Mi padre nació el 5 de mayo de 1818 en Tréveris, pequeña ciudad renana perteneciente al reino de Prusia. Sus padres, Heinrich y Henriette, eran de procedencia judía, pero aunque ésta seguía declarándose religiosa y procuraba respetar la tradición, Heinrich, que era abogado, había abjurado de sus orígenes y abrazado la religión evangélica para poder ejercer su oficio. Por encima de religiones y del respeto a las formas, se declaraba liberal y había leído a los ilustrados. El joven Moro creció en un ambiente liberal, no sólo por la influencia de su padre, sino por la de su paisano, el barón Ludwig von Westphalen, que le quería y le apreciaba como si fuera su hijo. En 1835 comenzó sus estudios en la Universidad de Bonn y al año siguiente se cambió a la de Berlín. Ya por entonces se había prometido en secreto con mi madre, que era cuatro años mayor que él. El fuerte carácter de mi padre debió impresionar profundamente a mi madre para rechazar pretendientes con buena presencia y posición social y dar su amor a mi padre, cuando ella tenía veintiún años, él sólo diecisiete y un futuro incierto.

Mi madre, originalmente Jenny von Westphalen, nació el 12 de febrero de 1814 en Saizwedel, si bien dos años después la familia se mudó a Tréveris, donde su padre y el de Karl entablaron una buena amistad, además de unirles su afinidad política. Mi madre era amiga de las hermanas mayores del Moro, mientras que éste era amigo del hermano menor de ella, Edgar. El barón von Westphalen tenía en más alta estima a mi padre que a sus propios hijos, por lo que, cuando se enteró de que Jenny y Karl se habían prometido en secreto, no se opuso, a pesar de las diferencias sociales y de origen.

Mi padre se doctoró en la Universidad de Jena y enseguida intentó encontrar trabajo como profesor, pero ya había dejado bien clara su tendencia radical y su amistad con Bruno Bauer, uno de los jóvenes hegelianos de izquierda más destacados, a quien expulsaron de su cátedra en 1842. Cuando fue evidente que no podría dedicarse a la docencia, tomó el otro camino posible, el de vivir de escribir, igualmente difícil por la férrea censura que existía en el militarista estado prusiano de aquella época. Mientras tanto, mi madre esperaba en Tréveris a que el joven doctor tuviera con qué ganarse la vida.
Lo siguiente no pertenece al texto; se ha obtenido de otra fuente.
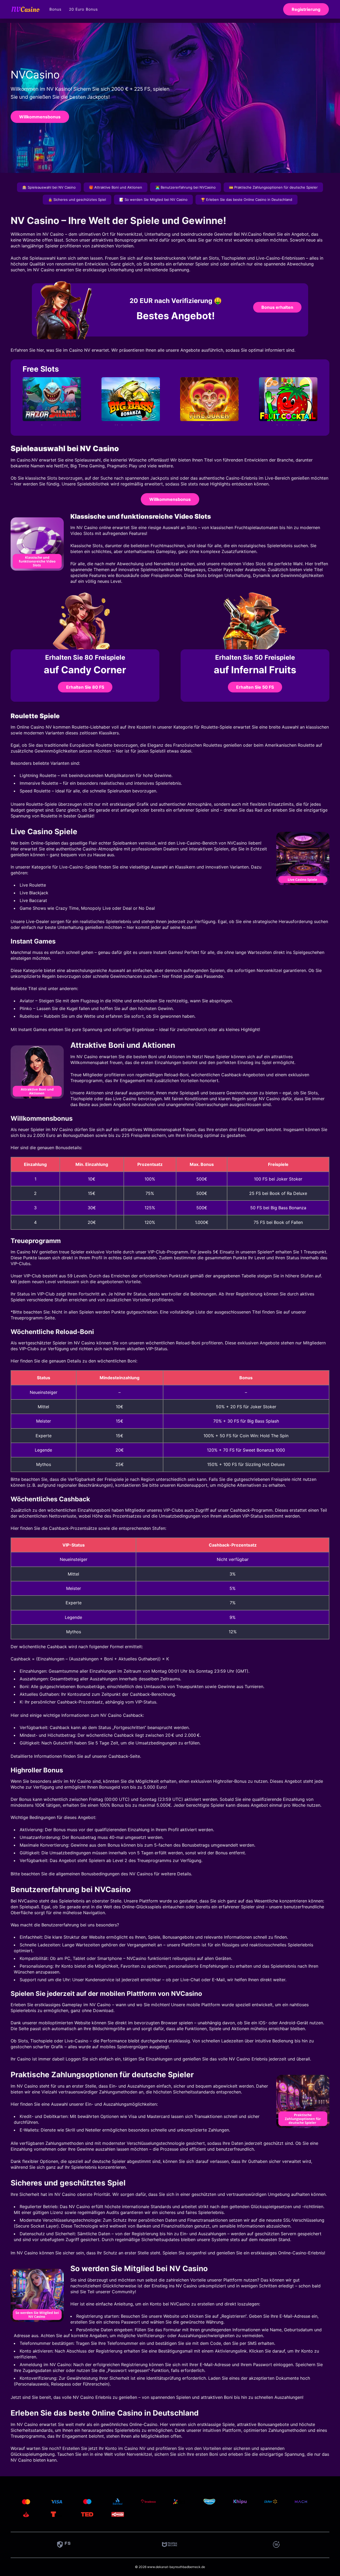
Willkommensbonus (40, 116)
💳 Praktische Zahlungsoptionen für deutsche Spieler (273, 187)
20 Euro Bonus (83, 9)
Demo (52, 411)
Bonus (55, 9)
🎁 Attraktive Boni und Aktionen (115, 187)
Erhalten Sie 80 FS (85, 687)
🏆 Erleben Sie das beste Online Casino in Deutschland (246, 199)
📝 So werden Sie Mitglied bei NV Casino (153, 199)
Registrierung (306, 9)
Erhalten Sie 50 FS (255, 687)
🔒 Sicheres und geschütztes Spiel (77, 199)
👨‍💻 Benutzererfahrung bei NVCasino (185, 187)
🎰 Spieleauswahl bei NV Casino (49, 187)
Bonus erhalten (277, 307)
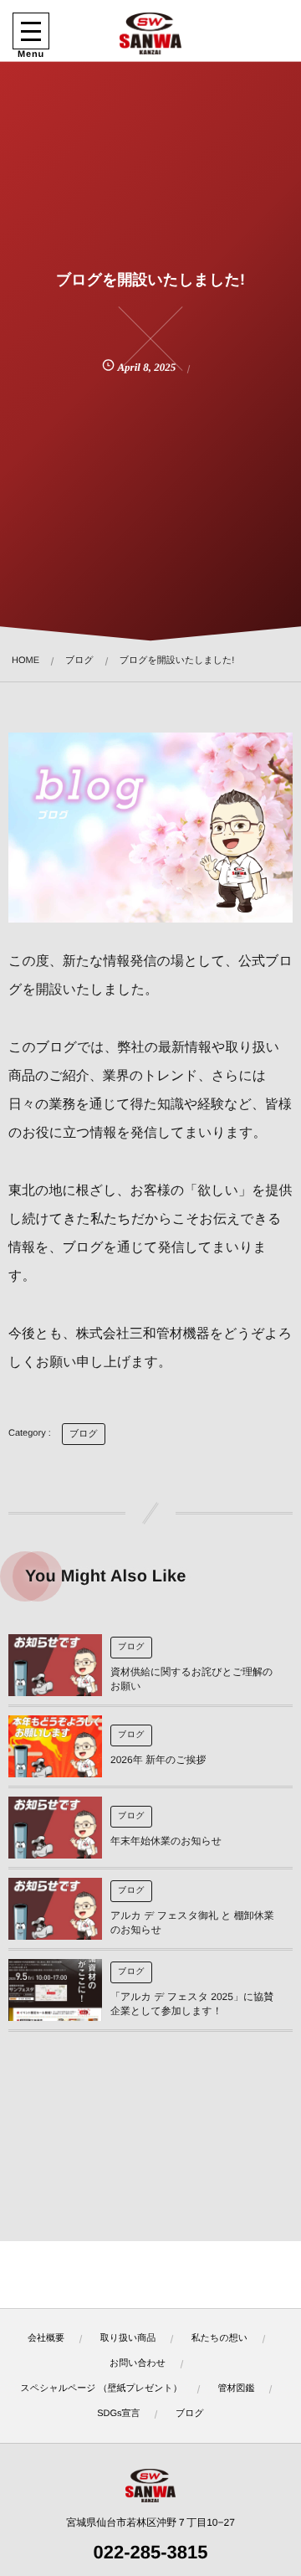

Antes de casarse, mi padre trabajó como redactor jefe en la Gaceta Renana, un periódico liberal donde parecía tener un prometedor futuro, pero las autoridades prusianas pronto le pusieron en su punto de mira. Duró apenas unos meses, desde octubre de 1842 hasta abril de 1843. El motivo: la censura no toleraba la tendencia radical de mi padre y del periódico, y en marzo ordenó el cierre debido a un artículo marcadamente anti-ruso que acababa de publicar. La pareja comenzó mal, pero en aquel momento mi padre gozaba de gran prestigio entre la burguesía progresista de la época y Arnold Ruge le propuso publicar los Anales Franco-Alemanes en París, con un sueldo excelente. Mis padres, ya casados, se trasladaron a París en octubre de 1843, donde nació mi hermana Jenny en 1844 y donde se codearon con la flor y nata de la intelectualidad de Francia, incluyendo el poeta alemán Heinrich Heine, que se había establecido en aquella ciudad. Fue también durante la época de París cuando comenzó la fraternal relación entre mi padre y Engels. Sin embargo, la colaboración entre Ruge y el Moro no podía durar mucho porque éste ya era prácticamente comunista, y en cambio Ruge era lo que podemos llamar un demócrata liberal. Dejó a cargo del Moro la edición del primer número, y al leerlo se sintió profundamente insatisfecho por la tendencia revolucionaria y porque casi todas las aportaciones habían sido alemanas. Además, el gobierno prusiano, de nuevo con mi padre en su punto de mira, consideró muy peligrosa la publicación, la prohibió y amenazó con detener a sus responsables si entraban en su territorio. Ruge se desentendió de la revista, pero mi padre tuvo suerte porque consiguió encontrar a un mecenas que le compró parte de la edición y que organizó una colecta para mantenerle en París. El Moro también escribía en aquella época para el periódico Adelante, y de nuevo sus ataques al gobierno prusiano le pasaron factura. En este caso, solicitaron que fuera expulsado de Francia, lo cual cumplió el gobierno. En enero de 1845 mis padres se trasladaron a Bruselas, ante la imposibilidad de volver a Alemania. Una vez allí, el Moro tuvo que prometer que no publicaría ningún artículo político. No ejerció ningún empleo y se dedicó a escribir artículos y libros con Engels, quien ya había colaborado en los Anales.
 


Jenny Marx, nacida von Westphalen

En Bruselas nacieron mis hermanos Laura y Edgar. Mis padres lograron mantenerse económicamente gracias al dinero de algunos amigos, a varias colectas y a lo que buenamente ya entonces les daba Engels. Pero no vivían modestamente, sino prácticamente como aristócratas, así que el dinero se les iba de las manos. La verdad es que nunca supieron administrarse, nunca entendieron el valor del dinero y, siempre que podían, vivían por todo lo alto.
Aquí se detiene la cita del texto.